Requirement 1:
How would the sentence "The intention of our founding fathers was to make sure the American people remained free." from the QS Platform introduction read in Spanish?
Requirement 2:
Can you carry the introduction to the QS Platform forward from the point where it stops?

Source extract:
------------------------------

Category Archives: Series

Introduction to the QS Platform

The QuestionableSource platform articulates our vision of an ideal government consistent with the QS Principles.

The New World was a void into which the most ambitious ideas of the Western Enlightenment could be applied without the baggage of European institutions.  It was on American soil that immigrants came together and asked the simple question: how can we build the world’s greatest government?  Despite their diverse philosophies, divergent economic interests and disparate geographic locations, the founding fathers came together around one issue: limiting government.  America’s founders knew that government, like all institutions, loses focus on its founding mission and becomes increasingly concerned with it’s own survival and growth.

Over the course of the last two centuries, the Federal Government has traveled the well worn path towards empire, growing steadily as it pressured Americans to exchange individual liberty for centralized power.  This power has been used to make the Federal Government an integral part of everyday life: from business operation to education, health care to recreational choices, our government’s growth would surely frighten the authors of our Constitution.

The intention of our founding fathers was to make sure the American people remained free.  The greatest threat to freedom does not come from the threat of violence; it comes from the promise of plenty.  When government promises to provide for people, it diminishes the value of the concept of freedom.  Why would an individual struggle to find their own path and improve themselves if they could live the life of a fat slave?

The Federal Government isn’t interested in instilling in the American people a love of authentic freedom.  Indeed, after two centuries of expansion, it’s clear that the Federal Government wants us all to believe that the concept of liberty is as antiquated as the paper upon which our Constitution was written.

Government: People with Guns
Government is an organization of people who have a monopoly on the legitimate use of force. This means that the Government has the right to coerce you with the threat of imprisonment or death.  Such an organization is perfectly structured to perform the essential task of keeping the peace internally (by administering a system of justice) and externally (by defending the integrity of our national borders) but just as a hammer is too clumsy an instrument to mend people, government is too clumsy an instrument to mend society.  The fact of the matter is that we don’t want the people with the guns running our education systems, providing us with health care, certifying our plumbers or performing any task that we could do ourselves.

------------------------------

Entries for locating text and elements
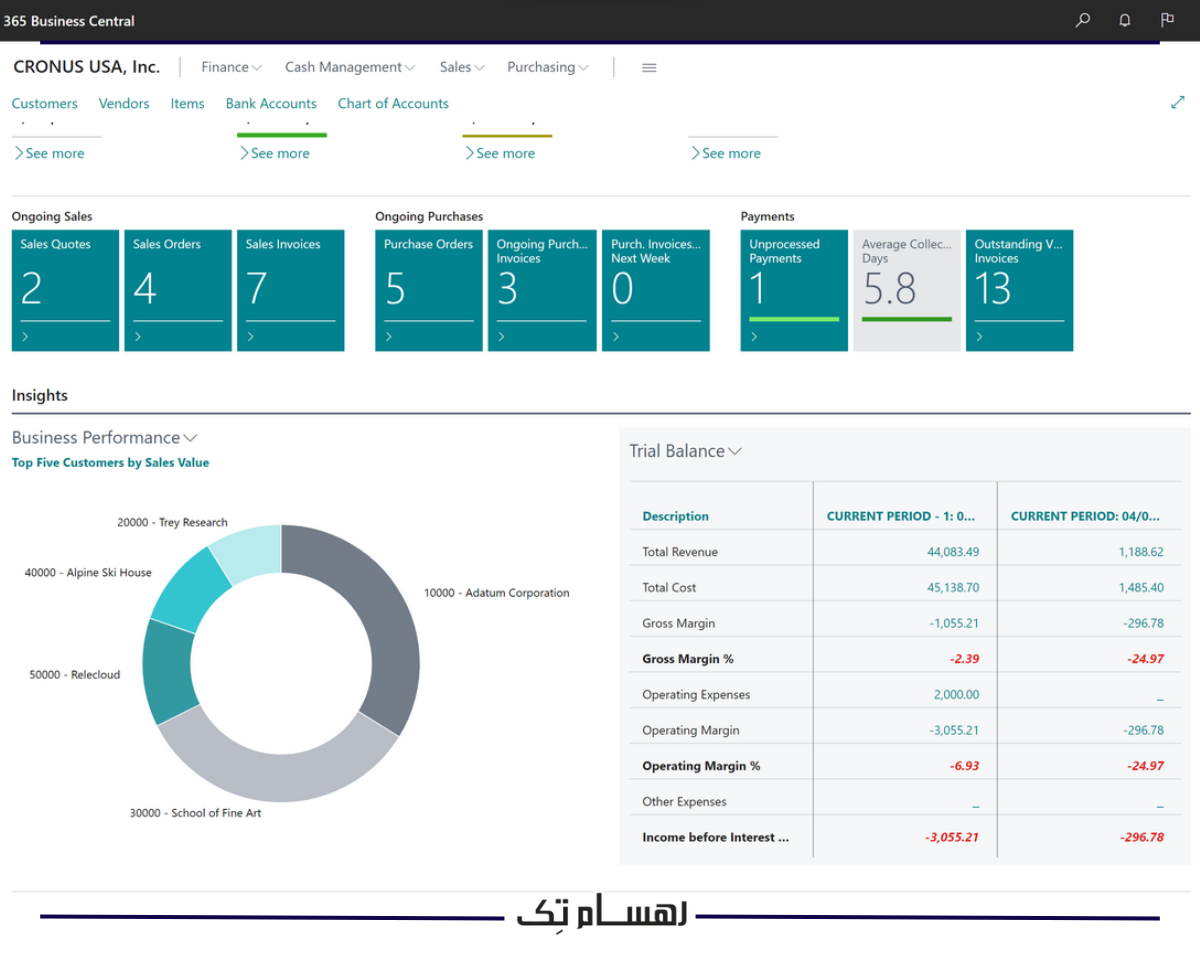
Task: Click the Average Collection Days progress bar
Action: (906, 320)
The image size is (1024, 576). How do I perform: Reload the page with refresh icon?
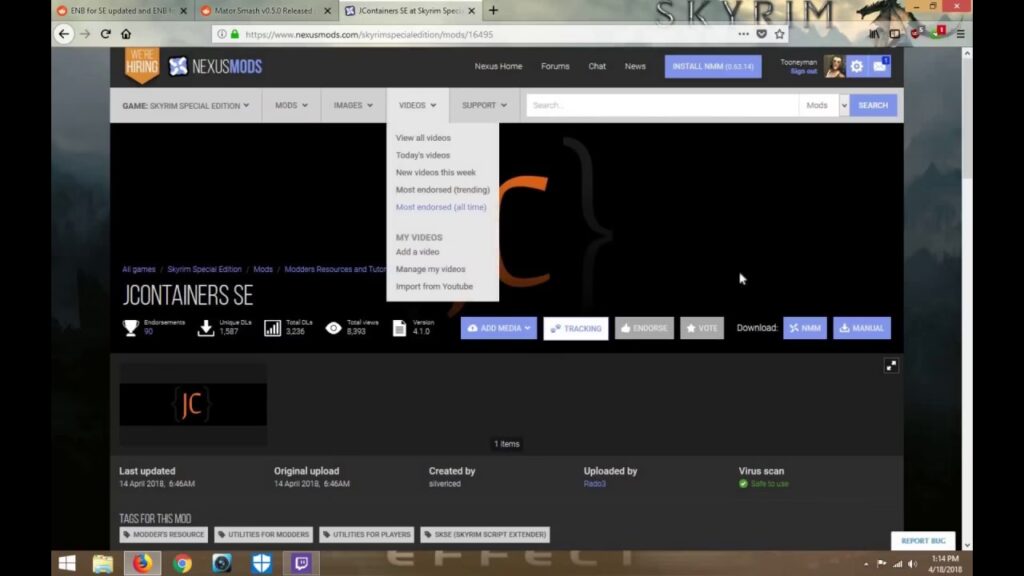click(x=105, y=34)
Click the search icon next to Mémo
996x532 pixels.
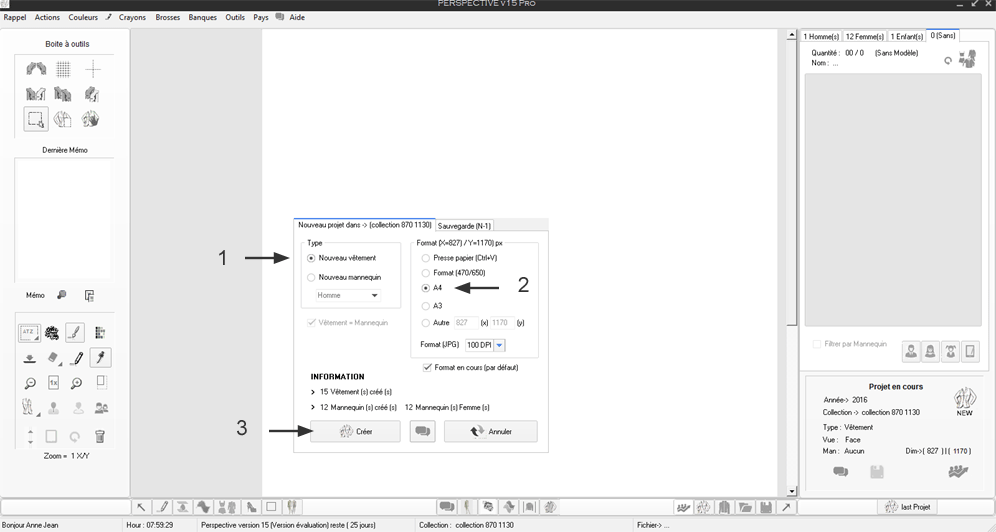[x=62, y=295]
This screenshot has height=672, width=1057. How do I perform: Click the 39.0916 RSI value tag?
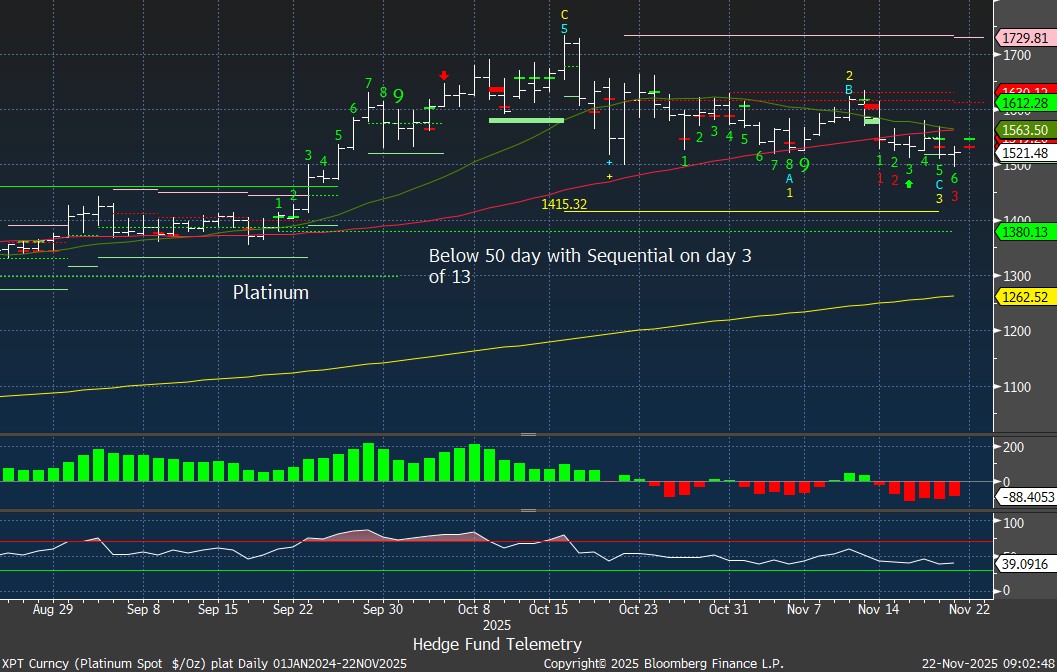click(1025, 564)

------------------------------

Written reply 1:
La intención de nuestros padres fundadores era asegurarse de que el pueblo estadounidense siguiera siendo libre.

Written reply 2:
Community: People with Words
Communities don’t have the right to coerce people with the threat of physical harm, but they do have the right to use the tools of social coercion.  Indeed, it was the forces of compassion and social coercion that compelled individuals to self-organize and finance the many thousands of diverse philanthropic institutions (nonprofit, for-profit, religious) that provided countless Americans with health and education services before the income tax was established during The First World War.

The forces of compassion and social coercion have the strength to finance philanthropic health and education services superior to those run by the government, but the government, like any competitive organization, works to prevent competition from entering the market by levying high taxes on the people and creating complex regulations with high compliance costs.  These tactics, and others, have successfully prevented private philanthropic services from competing with the government and allowed the government to continue to grow in size and scope.  While advancements in technology, especially the internet, have made the dream of privately run universal health care and education attainable, Federal programs continue to expand into the space, preventing that dream from becoming a reality.

QS Platform
The QS Platform presents a set of policy proposals that will allow people to organize themselves so they can provide their own communities with the social services necessary for the existence of a compassionate society.  We believe that the internet enables people to organize so effectively that, when properly used, it will eliminate the need for government intervention in our everyday lives.  In other words, the internet will allow us to construct the classically liberal society of all our dreams.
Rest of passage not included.